Barışın toplumsallaşması şüphesiz devlet/iktidar dışı kurumların da sürece katılımı ile olacaktır. Zira yüzyılı aşkın süredir devlet politikası olarak Sünni-Türkçülüğe dayalı milliyetçilik anlayışının yarattığı düşmanlıkların ortadan kaldırılması kolay değildir. İYİ Parti, Zafer Partisi ve benzerleri MHP’nin “halklar arasında yaratılan kutuplaşma üzerinden var olma” siyasetini vakit kaybetmeden sahiplenme yarışına girmişlerdir.

Öte yandan kendisini sosyal demokrat ve hatta solda tanımlayan kimi siyasetler ve/veya kişiler ise çözüme kategorik olarak karşı olmadıklarını belirtmekle birlikte Kürt sorununun nedenlerini sorgulamadan, kutuplaştırma siyasetinin propaganda söylemlerini ve çatışma sürecinin acılarını gündeme getirmektedir. Bu yaklaşım, -açık olarak ifade etmeseler ya da niyetleri bu olmasa da- mevcut müesses nizamı sürdürme anlamına gelmekte ve toplumsal barışın önünde engel oluşturmaktadır.
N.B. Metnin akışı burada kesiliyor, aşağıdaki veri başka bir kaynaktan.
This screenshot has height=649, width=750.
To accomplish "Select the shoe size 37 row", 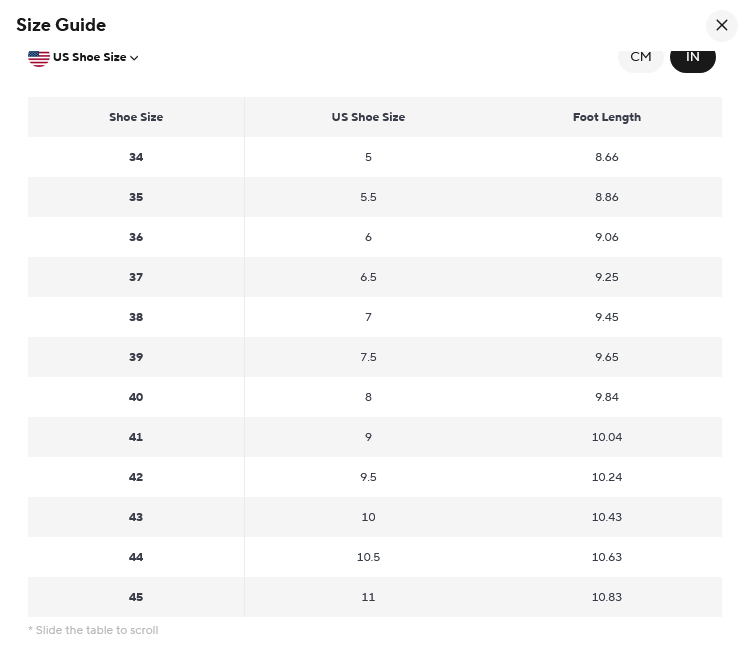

Sözün özü: Toplumsal barışı sağlayamayan otokrasilerin birer birer yıkıldığı bir dönemde başlayan süreç, Kürt sorununun çözümünün ötesinde Cumhuriyet’in varlık-yokluk meselesi haline gelmiştir. AKP/MHP otokrasisinin bu sürecin bir tarafı olması birçok haklı kaygıyı beraberinde getirmektedir. Ancak “İstemezük!” diyerek bu sürece karşı olmak, Türkiye halkları için geri dönüşü olmayacak ağır bedelleri de beraberinde getirecektir. Bu nedenle siyasi partilerin, sendikaların, tüm demokratik kitle örgütlerinin ve her bir yurttaşın laik, demokratik bir hukuk devletini inşa etmek için “temkinli bir iyimserlik” içinde bu sürece destek vermesi gerekmektedir!